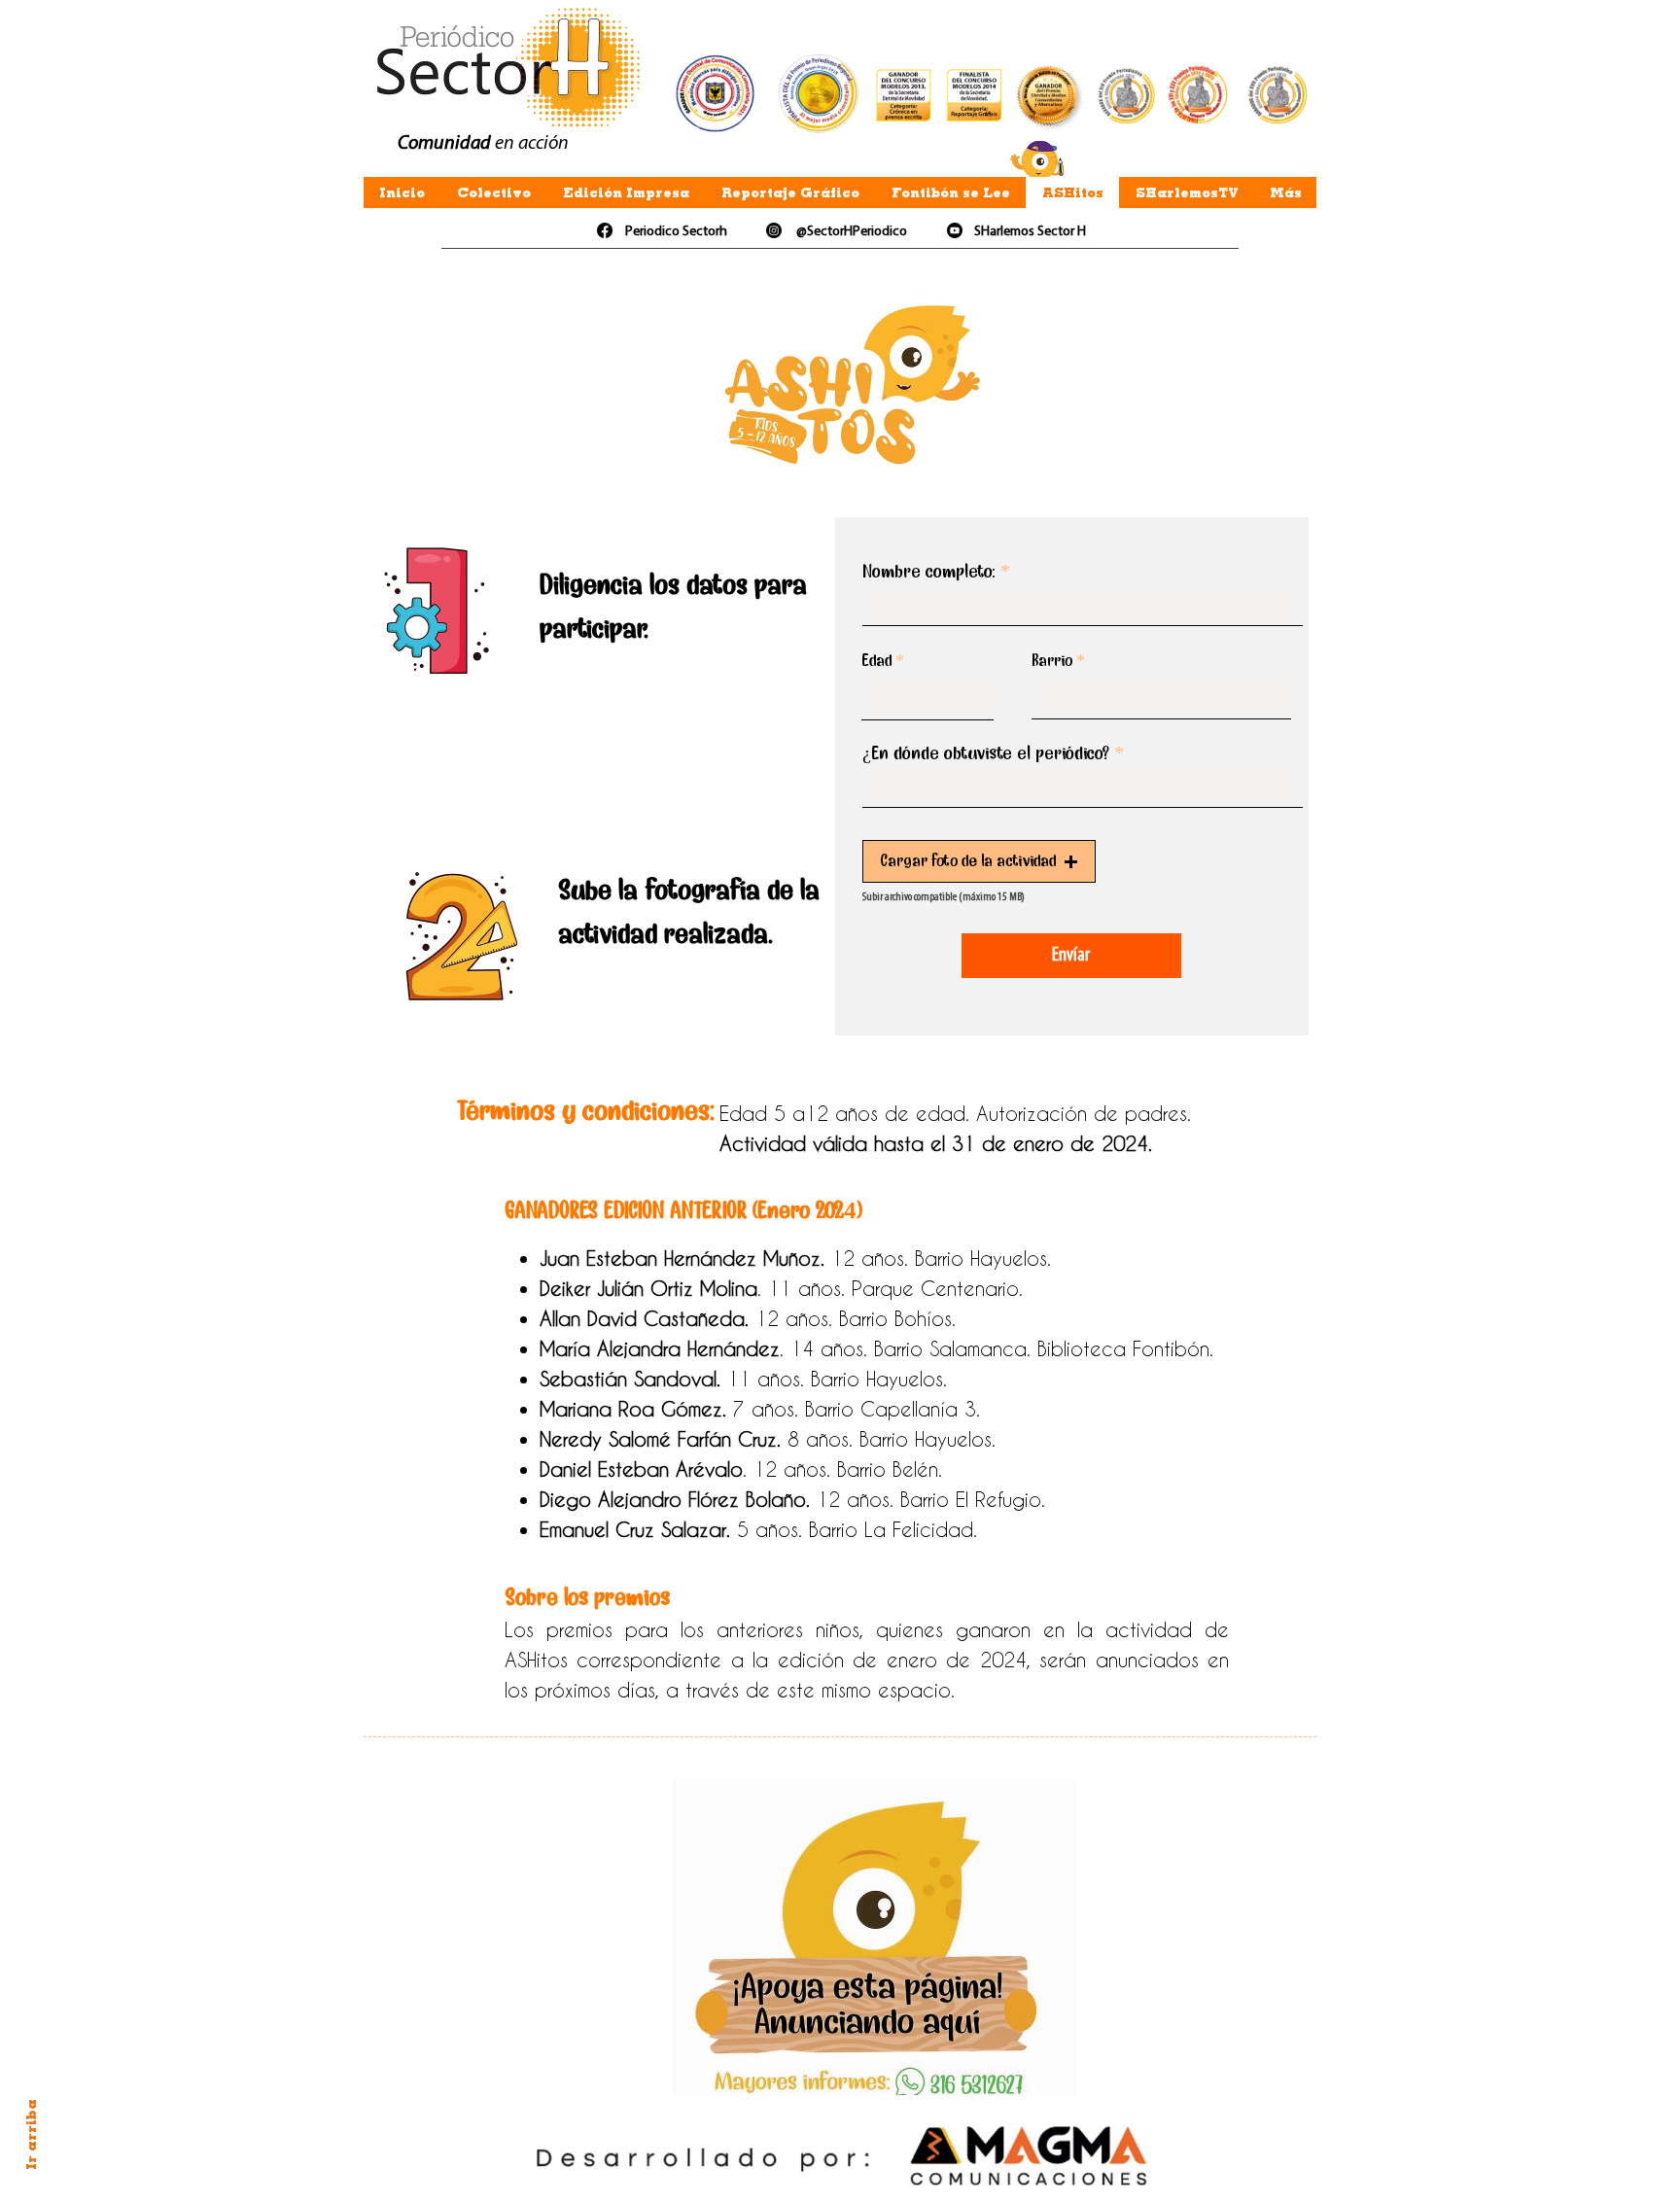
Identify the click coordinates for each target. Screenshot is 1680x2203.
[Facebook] (604, 230)
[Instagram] (774, 230)
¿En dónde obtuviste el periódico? (985, 752)
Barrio (1052, 660)
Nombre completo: (929, 570)
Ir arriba (31, 2134)
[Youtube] (954, 230)
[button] (979, 861)
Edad (876, 660)
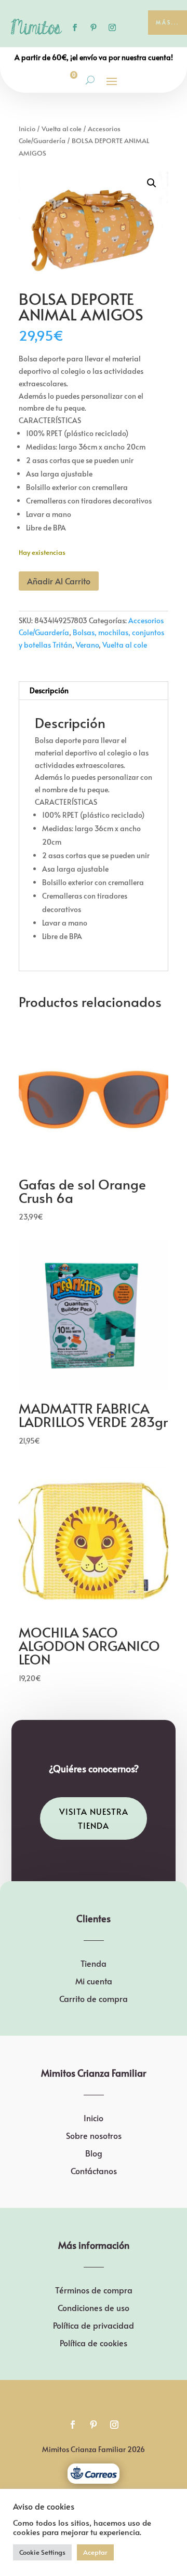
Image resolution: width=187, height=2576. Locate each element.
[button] (151, 183)
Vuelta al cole (62, 128)
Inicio (27, 128)
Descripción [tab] (49, 690)
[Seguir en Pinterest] (93, 27)
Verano (87, 645)
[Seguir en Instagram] (112, 27)
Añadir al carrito (58, 580)
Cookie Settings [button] (42, 2552)
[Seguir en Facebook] (75, 27)
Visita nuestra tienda (93, 1818)
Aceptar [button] (95, 2552)
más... (167, 22)
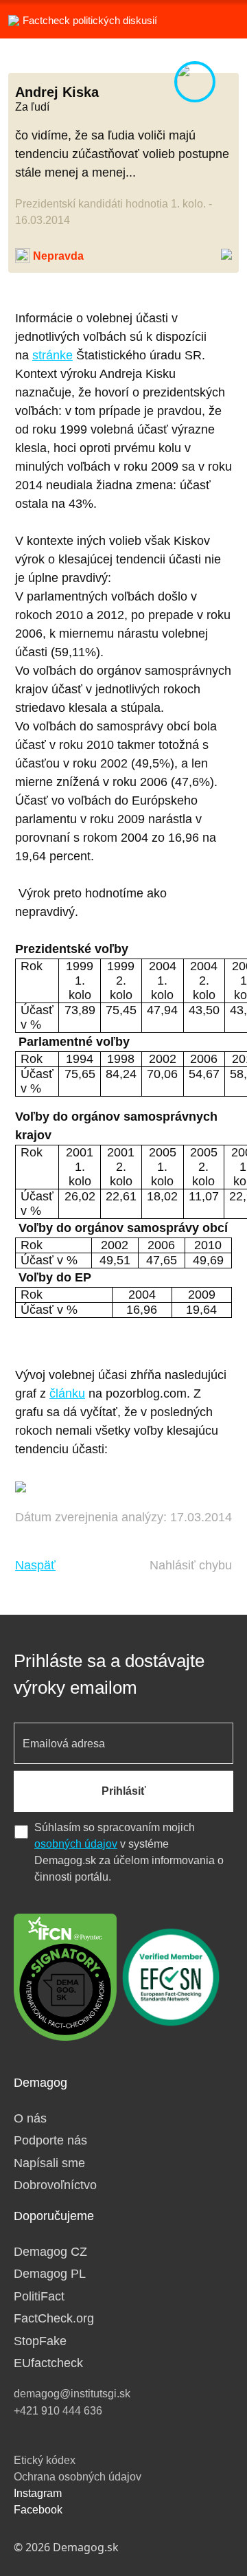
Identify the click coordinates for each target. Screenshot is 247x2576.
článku (67, 1393)
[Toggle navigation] (219, 19)
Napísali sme (49, 2163)
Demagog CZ (50, 2252)
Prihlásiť (124, 1791)
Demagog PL (50, 2274)
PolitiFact (39, 2296)
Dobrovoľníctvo (55, 2185)
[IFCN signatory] (65, 1976)
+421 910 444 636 (58, 2411)
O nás (30, 2118)
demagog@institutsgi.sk (72, 2393)
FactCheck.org (54, 2318)
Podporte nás (50, 2140)
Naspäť (35, 1565)
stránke (52, 355)
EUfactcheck (48, 2363)
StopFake (40, 2341)
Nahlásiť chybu (191, 1565)
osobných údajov (75, 1844)
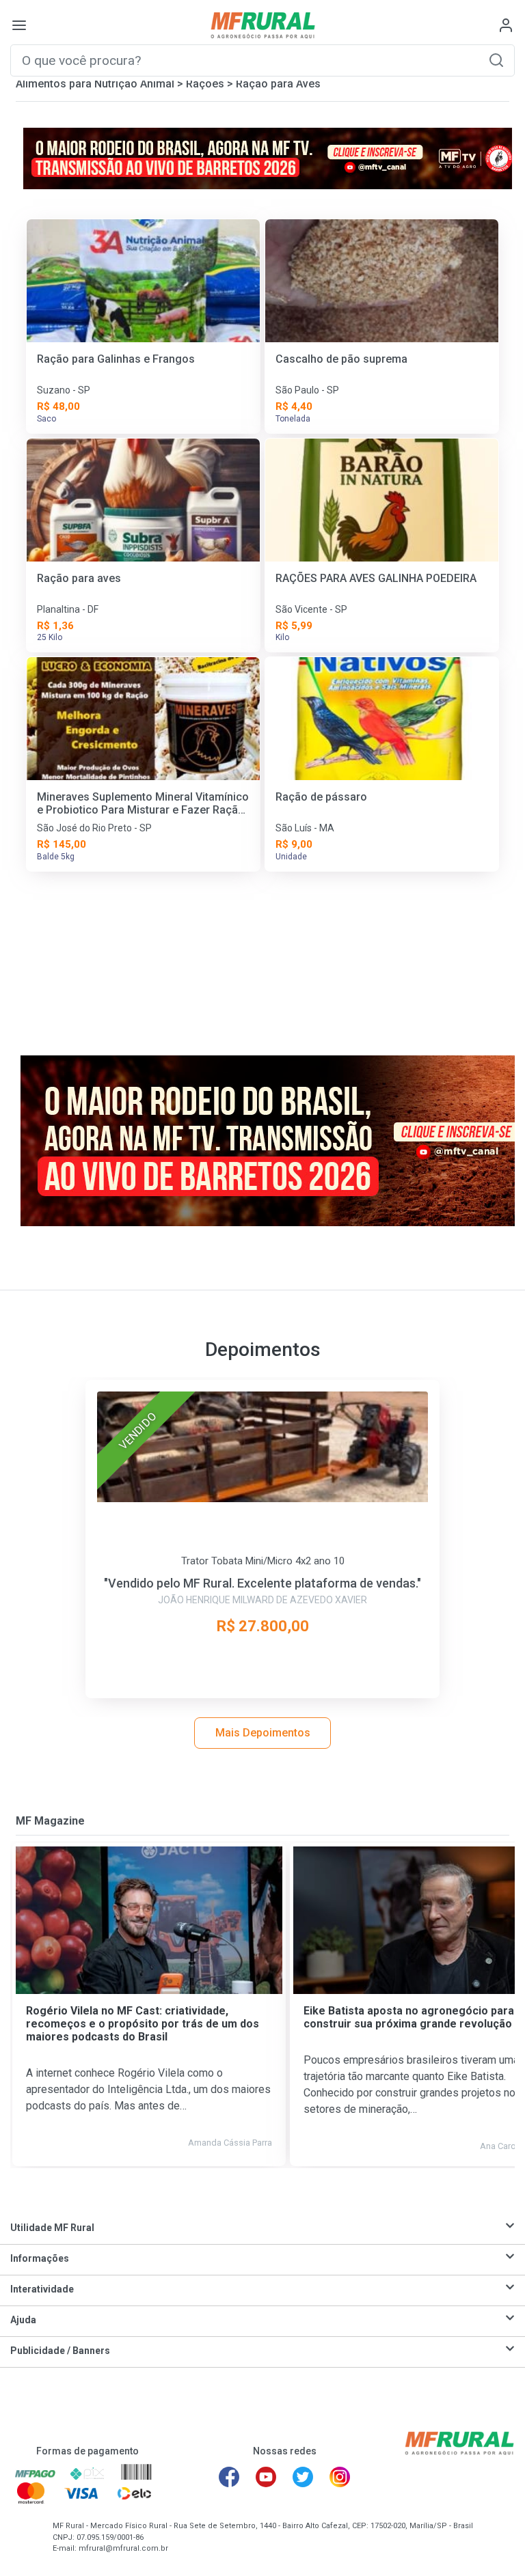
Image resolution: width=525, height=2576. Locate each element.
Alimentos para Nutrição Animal (95, 83)
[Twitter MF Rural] (302, 2477)
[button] (496, 59)
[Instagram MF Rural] (339, 2477)
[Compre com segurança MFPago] (35, 2472)
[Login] (506, 25)
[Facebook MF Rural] (229, 2477)
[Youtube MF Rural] (265, 2477)
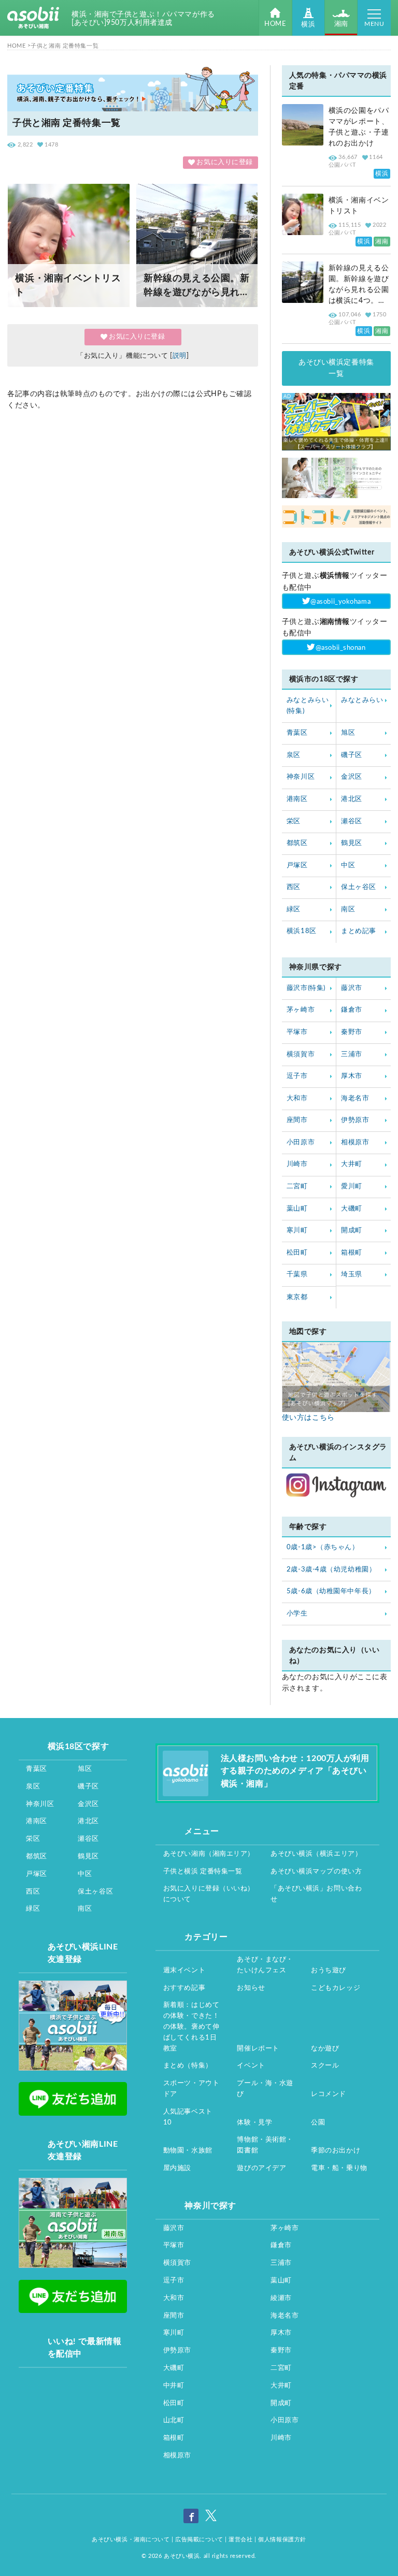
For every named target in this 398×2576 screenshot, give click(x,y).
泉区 (294, 755)
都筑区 (297, 843)
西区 (294, 887)
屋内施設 (177, 2168)
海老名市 (355, 1098)
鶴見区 (351, 843)
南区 (348, 909)
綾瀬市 (281, 2298)
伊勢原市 (355, 1120)
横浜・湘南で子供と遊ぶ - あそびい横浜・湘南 (33, 17)
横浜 (308, 24)
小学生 (297, 1613)
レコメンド (328, 2094)
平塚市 (297, 1032)
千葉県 (297, 1274)
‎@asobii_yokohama (340, 602)
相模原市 (355, 1142)
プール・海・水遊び (265, 2089)
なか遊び (325, 2048)
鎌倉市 (351, 1010)
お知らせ (251, 1988)
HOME (275, 24)
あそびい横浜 (182, 2556)
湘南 (341, 24)
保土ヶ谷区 (358, 887)
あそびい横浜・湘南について (130, 2539)
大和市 (297, 1098)
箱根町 (351, 1252)
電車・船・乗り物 (339, 2168)
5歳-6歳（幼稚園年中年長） (331, 1591)
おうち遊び (328, 1970)
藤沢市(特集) (306, 988)
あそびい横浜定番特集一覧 (336, 368)
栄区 (294, 821)
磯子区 (351, 755)
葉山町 (297, 1208)
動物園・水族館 (187, 2150)
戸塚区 (297, 865)
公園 (318, 2122)
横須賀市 (301, 1054)
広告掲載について (199, 2539)
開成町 (351, 1230)
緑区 (294, 909)
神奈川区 (301, 777)
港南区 (297, 799)
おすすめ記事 (184, 1988)
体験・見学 (254, 2122)
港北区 (351, 799)
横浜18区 (302, 931)
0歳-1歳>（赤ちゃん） (323, 1547)
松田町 (297, 1252)
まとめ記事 (358, 931)
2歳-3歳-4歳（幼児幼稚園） (331, 1569)
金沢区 (351, 777)
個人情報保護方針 (282, 2539)
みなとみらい (362, 700)
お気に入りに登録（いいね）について (208, 1894)
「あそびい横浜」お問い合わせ (316, 1894)
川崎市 (297, 1164)
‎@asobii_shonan (341, 647)
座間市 (297, 1120)
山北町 (173, 2420)
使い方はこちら (308, 1417)
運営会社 (240, 2539)
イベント (251, 2065)
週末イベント (184, 1970)
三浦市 (351, 1054)
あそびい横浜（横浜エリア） (316, 1854)
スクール (325, 2065)
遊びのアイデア (261, 2168)
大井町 (351, 1164)
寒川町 (297, 1230)
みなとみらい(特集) (308, 706)
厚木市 (351, 1076)
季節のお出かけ (335, 2150)
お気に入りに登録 (224, 162)
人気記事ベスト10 (187, 2117)
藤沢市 (351, 988)
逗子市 (297, 1076)
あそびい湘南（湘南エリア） (208, 1854)
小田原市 (301, 1142)
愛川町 (351, 1186)
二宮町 (297, 1186)
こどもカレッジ (335, 1988)
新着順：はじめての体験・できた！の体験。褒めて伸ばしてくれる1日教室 (191, 2026)
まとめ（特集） (187, 2065)
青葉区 (297, 733)
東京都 (297, 1297)
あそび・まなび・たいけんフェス (265, 1965)
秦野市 (351, 1032)
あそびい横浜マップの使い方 (316, 1871)
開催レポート (258, 2048)
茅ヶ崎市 (301, 1010)
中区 (348, 865)
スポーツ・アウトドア (191, 2089)
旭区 (348, 733)
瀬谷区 (351, 821)
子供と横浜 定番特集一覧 (203, 1871)
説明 (180, 356)
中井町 (173, 2385)
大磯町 (351, 1208)
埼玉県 (351, 1274)
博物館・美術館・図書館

——————

▶ _Exercise prompt_:
Nothing but the lines from the one containing "[Login] (506, 25)" through the one containing "あそびい横浜・湘南について (130, 2539)" should appear, copied exactly from the material above and without pictures.

▶ _Answer section_:
[Login] (506, 25)
[Facebook MF Rural] (229, 2477)
[Youtube MF Rural] (265, 2477)
For every named target in this 398×2576 screenshot, give click(x,y).
泉区 (294, 755)
都筑区 (297, 843)
西区 (294, 887)
屋内施設 (177, 2168)
海老名市 (355, 1098)
鶴見区 (351, 843)
南区 (348, 909)
綾瀬市 (281, 2298)
伊勢原市 (355, 1120)
横浜・湘南で子供と遊ぶ - あそびい横浜・湘南 (33, 17)
横浜 (308, 24)
小学生 (297, 1613)
レコメンド (328, 2094)
平塚市 (297, 1032)
千葉県 (297, 1274)
‎@asobii_yokohama (340, 602)
相模原市 (355, 1142)
プール・海・水遊び (265, 2089)
なか遊び (325, 2048)
鎌倉市 (351, 1010)
お知らせ (251, 1988)
HOME (275, 24)
あそびい横浜 (182, 2556)
湘南 (341, 24)
保土ヶ谷区 (358, 887)
あそびい横浜・湘南について (130, 2539)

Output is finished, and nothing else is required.